Sindicatos e Ministério da Saúde reúnem-se para nova ronda de negociações
19 de out. de 2023, 10:18
— Lusa/AO Online
Na última reunião negocial, o
ministro da Saúde apresentou ao Sindicato Independente dos Médicos (SIM)
e à Federação Nacional dos Médicos (Fnam) uma proposta que prevê um
novo modelo remuneratório e um suplemento de 500 euros mensais para os
médicos que realizam serviço de urgência e a possibilidade de poderem
optar pelas 35 horas semanais.No final da
reunião, os sindicatos médicos assinalaram a abertura manifestada pelo
Ministério da Saúde, mas exigem conhecer todos os detalhes da proposta
de diploma.
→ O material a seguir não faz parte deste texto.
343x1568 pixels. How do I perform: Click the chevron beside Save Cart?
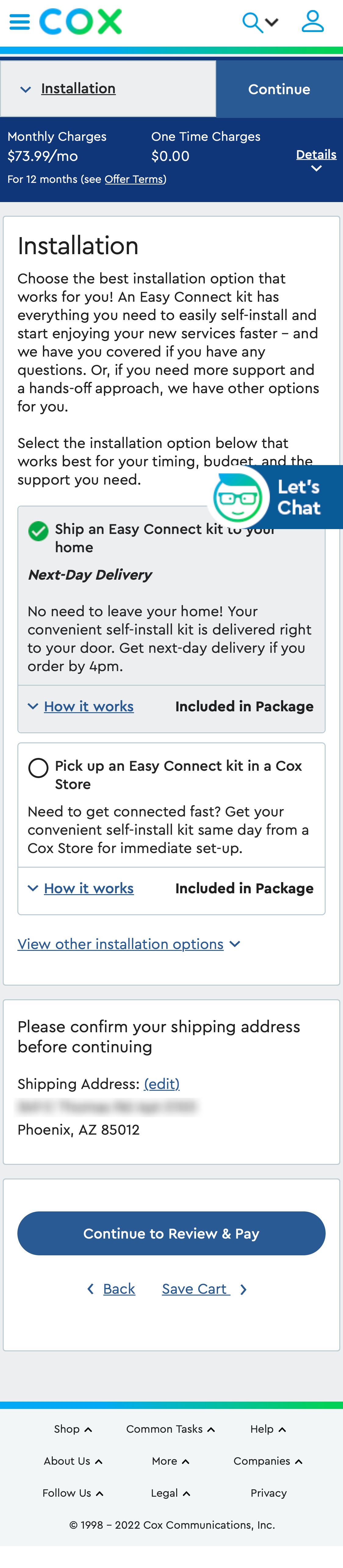(x=243, y=1289)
A Fnam, que convocou a greve e
disse que a adesão de cerca de 90% reflete a falta de confiança destes
profissionais nas políticas do Ministério da Saúde, defende que o
aumento salarial tem que ser transversal para todos os médicos “e não à
custa de subsídios e suplementos”.O SIM
alertou que os sindicatos ainda não conhecem a proposta do executivo e
que, apesar de alguma abertura, "há ainda um oceano a separar as duas
partes". Para o secretário-geral do SIM,
Jorge Roque da Cunha, “não basta o Governo anunciar uma proposta, é
preciso que haja medidas concretas em relação àquilo que é anunciado por
parte do Governo”.A presidente da Fnam,
Joana Bordalo e Sá, garantiu que “a Federação Nacional dos Médicos está
de boa-fé” nesta negociação, mas quer uma proposta por escrito e quer
“conhecer o que o Governo resolveu legislar unilateralmente em Conselhos
de Ministros sobre o novo regime de dedicação plena e a questão das
Unidades de Saúde familiar”.O ministro da
Saúde, Manuel Pizarro, defendeu na terça-feira em Olhão, no Algarve, que
a sua proposta de aumentos salariais dos médicos até 50% não pode ser
desvalorizada.“Eu acho que todos os
portugueses e os médicos, incluindo, têm consciência de que quando nós
estamos a propor aumentos salariais, que são nuns casos de 23%, noutros
casos de 32% e, noutros casos, […] o aumento é mesmo de 50%. Não estamos
a falar de aumentos que se possam desvalorizar”, salientou Manuel
Pizarro.O governante assegurou que irá
ainda elaborar “um documento com maior detalhe técnico” do que aquele
que já foi distribuído e considerou não é a falta desse texto “que
impedirá a conclusão das negociações”, que espera que irão chegar a “bom
termo”.A Fnam tem agendada nova greve para os dias 14 e 15 de novembro, caso não chegue a acordo com o Ministério da Saúde.Além
das greves, os médicos também têm manifestado o seu descontentamento,
através da entrega, por cerca de 2.500 clínicos, de minutas de
declarações de dispensa ao trabalho extraordinário além das 150 horas
anuais obrigatórias, que tem provocado constrangimentos nos serviços de
urgência de vários hospitais do Serviço Nacional de Saúde.